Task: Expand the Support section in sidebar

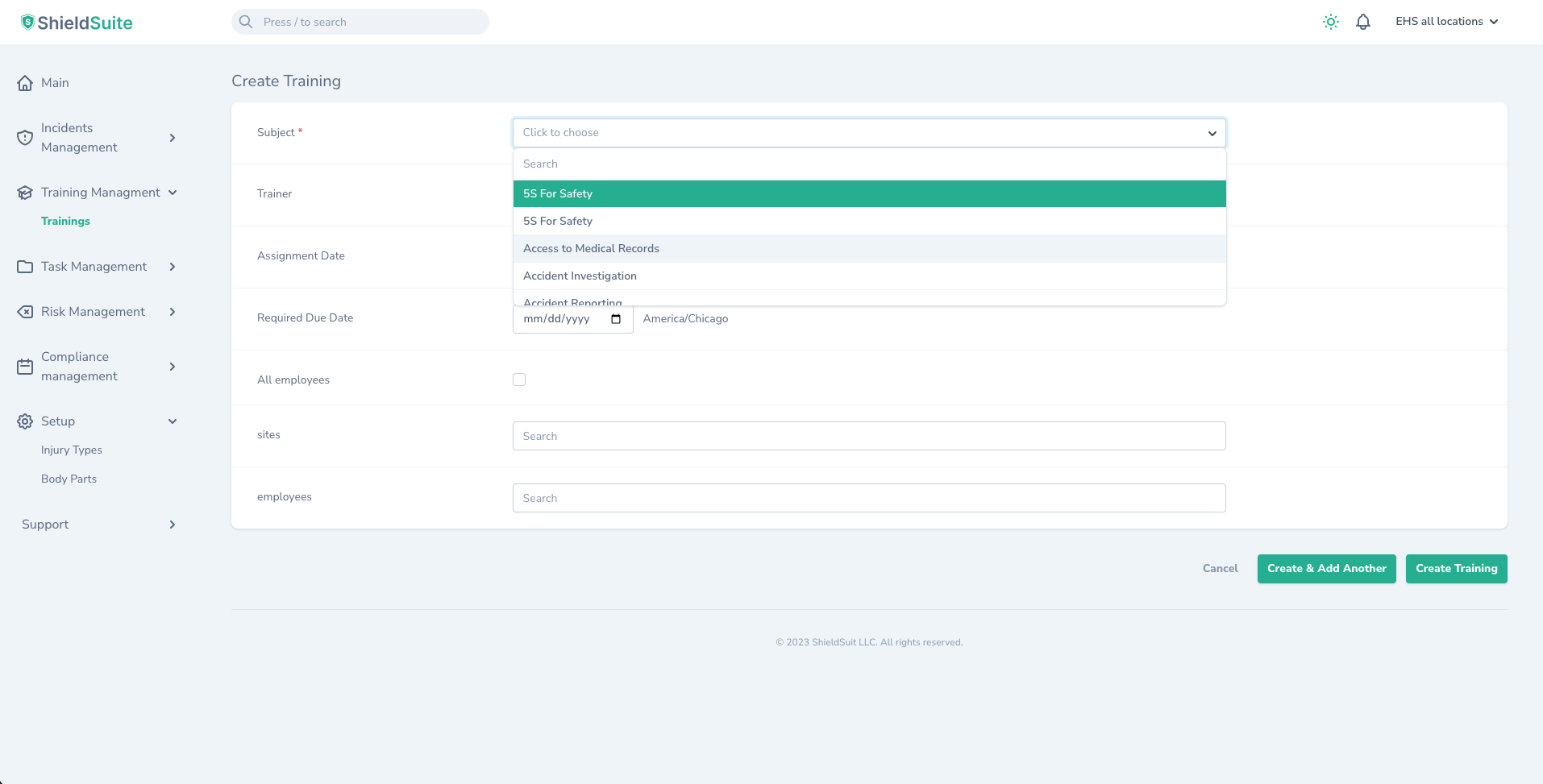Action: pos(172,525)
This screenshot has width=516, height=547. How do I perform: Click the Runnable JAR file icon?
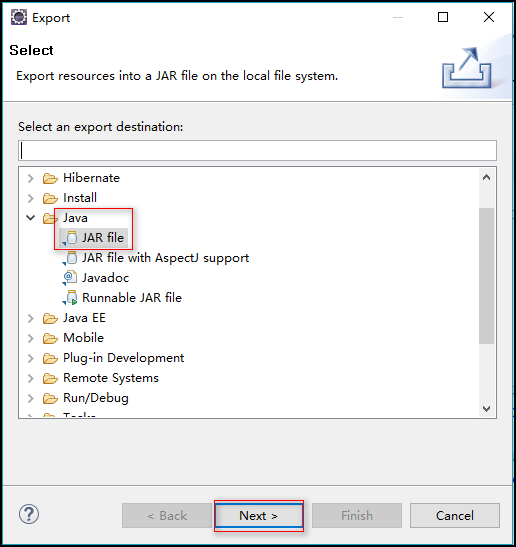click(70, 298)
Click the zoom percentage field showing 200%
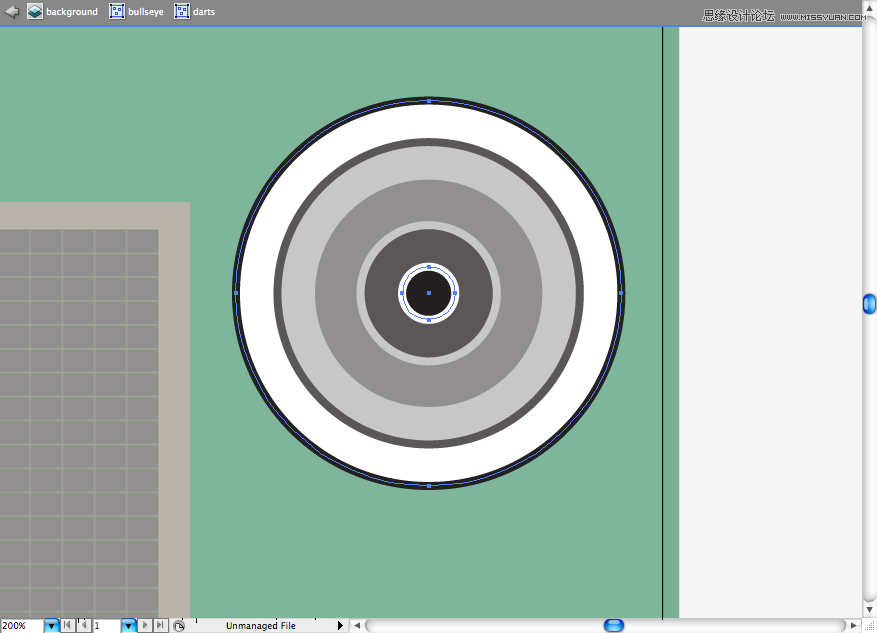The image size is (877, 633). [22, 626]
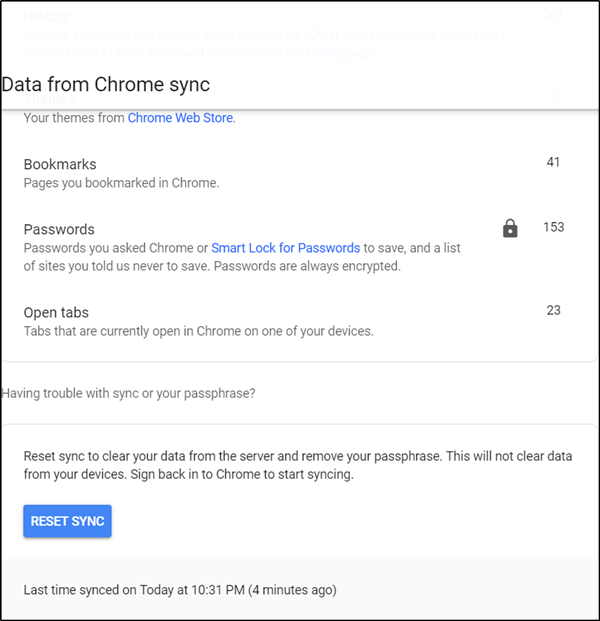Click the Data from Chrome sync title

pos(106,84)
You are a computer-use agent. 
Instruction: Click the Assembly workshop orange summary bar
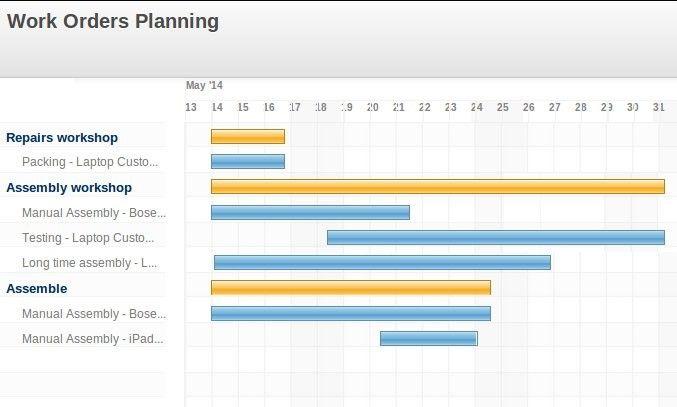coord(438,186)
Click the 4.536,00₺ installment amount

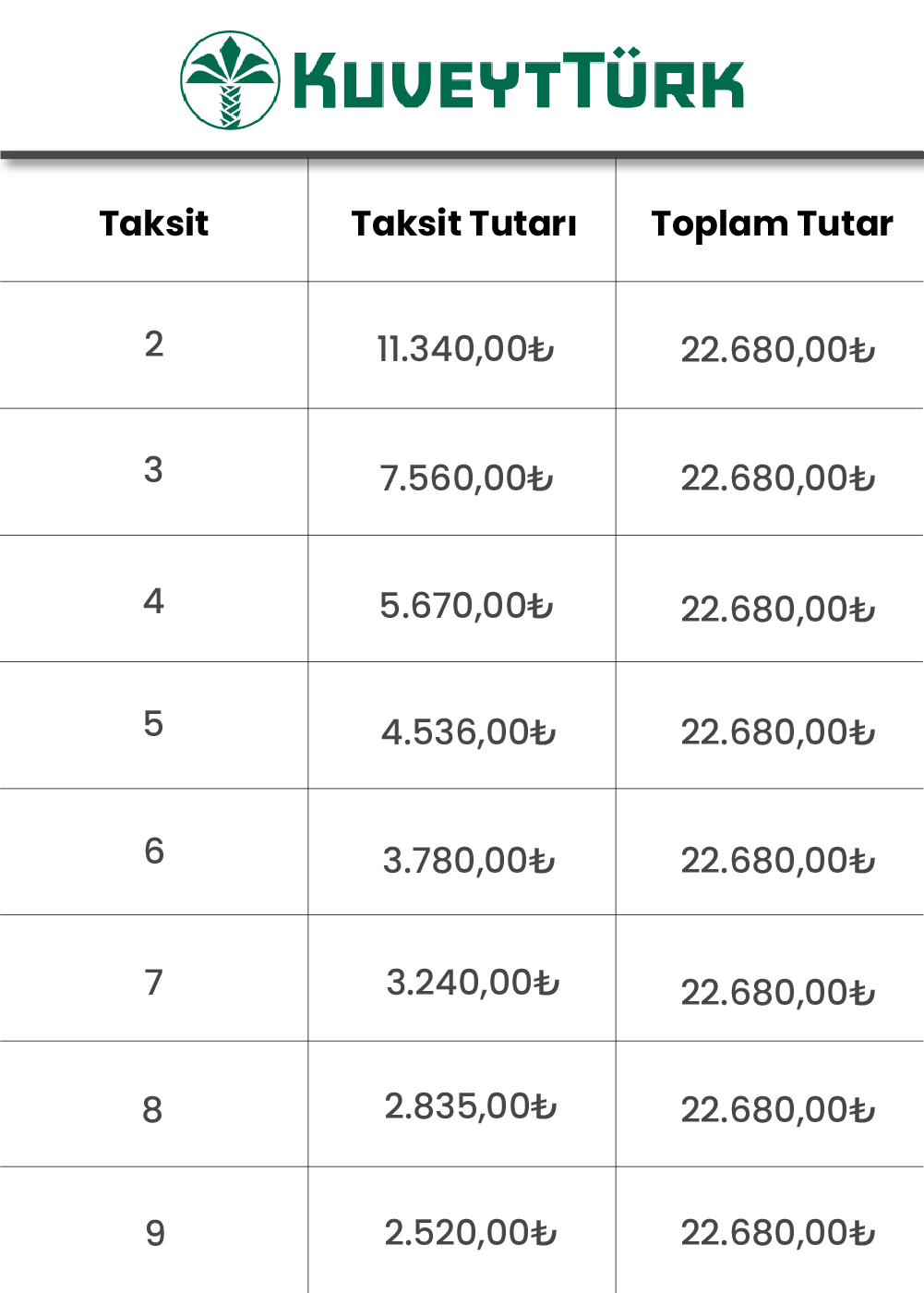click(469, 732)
.....
# [WORK INSTRUCTIONS]
Leave every picture out, and transcribe the data above exactly as it reads.

# [ANSWER SPACE]
Task: Expand the Support section in sidebar

Action: pos(172,525)
This screenshot has width=516, height=547. How do I perform: Click the Runnable JAR file icon?
click(70, 298)
Click the zoom percentage field showing 200%
The image size is (877, 633). [22, 626]
Click the Data from Chrome sync title

pos(106,84)
You are a computer-use agent. 
Instruction: Click the Assembly workshop orange summary bar
coord(438,186)
Click the 4.536,00₺ installment amount

click(469, 732)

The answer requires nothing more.